For $$f(z)= z^3+\frac{1}{(z-1)^2}$$ how many times does $f(z)$ wind around the origin, as $z$ moves along the circle $|z|=2$ counterclockwise?
I see that the answer should be $$ \frac{1}{2\pi i} \int_{|z|=2} \frac{f'(z)}{f(z)}dz = \frac{1}{2\pi i} \int_{|z|=2} \frac{3z^2(z-1)^3-2}{z^3(z-1)^3+(z-1)}dz $$ but I'm not sure how to evaluate the integral since I could not find where exactly the poles of the function integrated are. Here is what I thought:
(a) Since $f(z)$ has a pole of order 2 at $z=1$, $\dfrac{f'(z)}{f(z)}$ has a simple pole at 1 with residue $-2$.
(b) It can be shown that $f(z)$ has 3 zeros of order one inside the disk $|z|<2$, so at each of the zeros, $\dfrac{f'(z)}{f(z)}$ has a simple pole with residue 1.
Does this mean that the integral evaluated is $-2+3=1$? Any help or hint is appreciated!

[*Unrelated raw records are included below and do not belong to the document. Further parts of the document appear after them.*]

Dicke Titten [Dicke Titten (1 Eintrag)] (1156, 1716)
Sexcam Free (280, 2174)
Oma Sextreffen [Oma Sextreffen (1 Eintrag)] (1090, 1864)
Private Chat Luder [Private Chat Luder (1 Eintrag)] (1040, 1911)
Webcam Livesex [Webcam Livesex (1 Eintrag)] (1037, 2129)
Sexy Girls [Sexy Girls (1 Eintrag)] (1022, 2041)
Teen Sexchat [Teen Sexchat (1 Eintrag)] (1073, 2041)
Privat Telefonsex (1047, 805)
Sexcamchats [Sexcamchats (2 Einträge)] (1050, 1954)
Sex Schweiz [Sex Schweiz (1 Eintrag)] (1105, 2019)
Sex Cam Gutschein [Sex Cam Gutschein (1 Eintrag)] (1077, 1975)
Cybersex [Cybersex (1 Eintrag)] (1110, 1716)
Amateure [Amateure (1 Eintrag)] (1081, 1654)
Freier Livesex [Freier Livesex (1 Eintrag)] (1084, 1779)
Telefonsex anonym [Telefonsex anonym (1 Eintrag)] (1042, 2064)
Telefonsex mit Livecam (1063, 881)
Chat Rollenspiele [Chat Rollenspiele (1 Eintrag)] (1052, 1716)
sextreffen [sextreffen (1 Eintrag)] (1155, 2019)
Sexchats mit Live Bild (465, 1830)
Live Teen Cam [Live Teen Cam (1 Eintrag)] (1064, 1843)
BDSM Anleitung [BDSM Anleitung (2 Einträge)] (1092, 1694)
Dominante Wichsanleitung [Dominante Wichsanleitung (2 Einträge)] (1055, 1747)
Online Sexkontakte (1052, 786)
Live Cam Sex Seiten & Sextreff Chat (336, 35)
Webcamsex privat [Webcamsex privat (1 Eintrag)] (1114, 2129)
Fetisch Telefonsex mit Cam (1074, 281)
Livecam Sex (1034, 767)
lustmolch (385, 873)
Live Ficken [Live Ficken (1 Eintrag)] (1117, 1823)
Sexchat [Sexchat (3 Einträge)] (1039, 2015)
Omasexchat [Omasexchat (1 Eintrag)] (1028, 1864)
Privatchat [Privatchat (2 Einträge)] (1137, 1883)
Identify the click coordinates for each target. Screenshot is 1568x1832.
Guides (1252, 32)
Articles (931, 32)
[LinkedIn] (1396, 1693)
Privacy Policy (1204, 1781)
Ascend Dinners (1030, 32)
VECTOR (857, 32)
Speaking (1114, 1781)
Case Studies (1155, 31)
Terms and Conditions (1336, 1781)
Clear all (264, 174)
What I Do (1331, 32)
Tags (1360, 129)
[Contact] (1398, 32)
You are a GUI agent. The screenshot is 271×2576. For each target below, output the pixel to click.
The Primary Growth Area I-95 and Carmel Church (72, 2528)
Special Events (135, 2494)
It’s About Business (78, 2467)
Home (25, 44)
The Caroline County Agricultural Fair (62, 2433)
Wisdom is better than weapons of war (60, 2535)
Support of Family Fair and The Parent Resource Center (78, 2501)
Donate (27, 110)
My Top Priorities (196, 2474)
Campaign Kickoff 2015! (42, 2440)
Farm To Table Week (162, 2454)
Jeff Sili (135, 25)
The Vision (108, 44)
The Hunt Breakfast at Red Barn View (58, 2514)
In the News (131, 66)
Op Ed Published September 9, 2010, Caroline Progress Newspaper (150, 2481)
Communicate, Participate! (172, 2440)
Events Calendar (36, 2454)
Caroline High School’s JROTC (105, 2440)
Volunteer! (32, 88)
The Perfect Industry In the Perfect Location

Thanks to the comments above, the problem can be solved easily using the Argument Principle, i.e., the solution is the number of zeros of $$f(z)=\frac{z^3(z-1)^2+1}{(z-1)^2}$$ minus number of poles of $f(z)$ inside the disk $|z|<2$, which is clearly $5-2=3$.
Alternatively, observe that $f(z)$ has no zero or poles outside the disk $|z|<2$, so we can choose a large enough disk $|z|<R$ to compute the winding number. More specifically, when $R$ is large enough such that $ \dfrac{f'(z)}{f(z)} \sim \dfrac{3}{z}$, one easily observes that the winding number is 3.